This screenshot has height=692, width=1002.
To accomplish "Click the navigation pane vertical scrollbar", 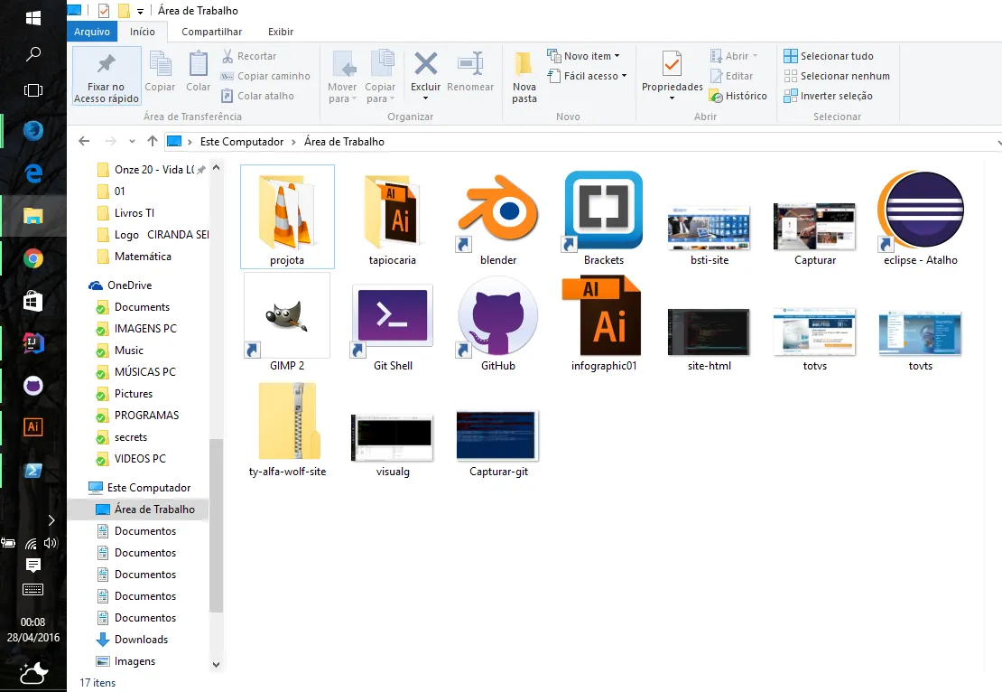I will point(216,524).
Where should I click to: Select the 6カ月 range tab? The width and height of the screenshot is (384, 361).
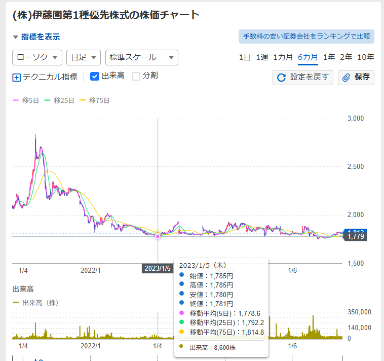click(x=308, y=57)
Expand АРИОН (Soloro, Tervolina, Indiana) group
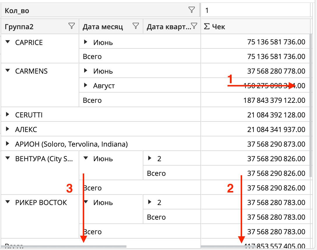 tap(8, 144)
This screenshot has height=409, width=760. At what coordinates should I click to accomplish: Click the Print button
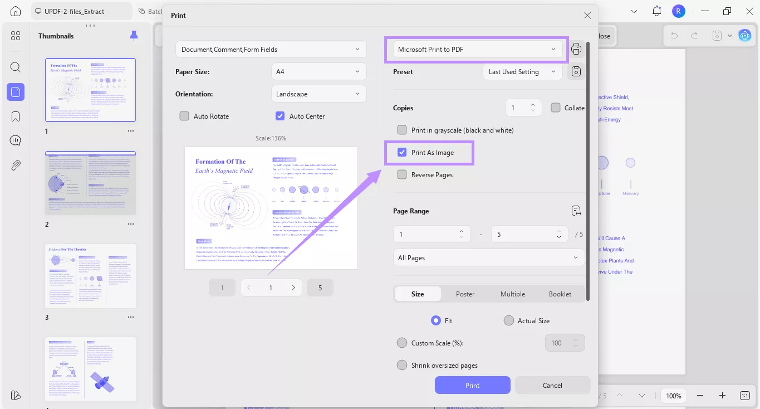[x=472, y=385]
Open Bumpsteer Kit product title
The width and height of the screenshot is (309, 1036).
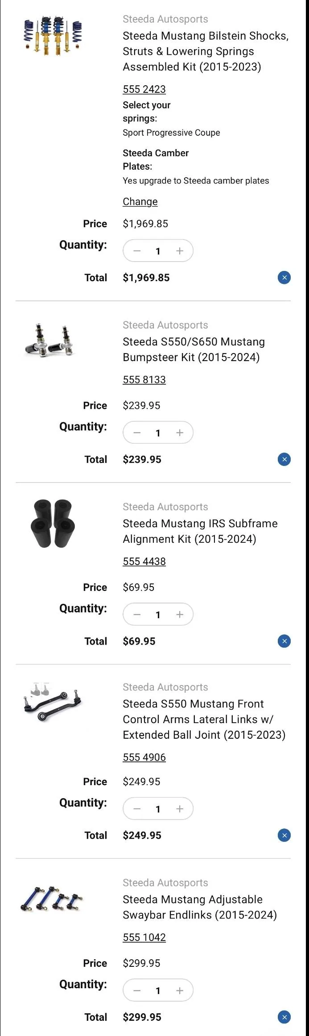pyautogui.click(x=194, y=349)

===============

No pictures belong in the copy. Return exactly the lines from the line containing "Open Bumpsteer Kit product title" through the last line of the listing.

Open Bumpsteer Kit product title
The width and height of the screenshot is (309, 1036).
pyautogui.click(x=194, y=349)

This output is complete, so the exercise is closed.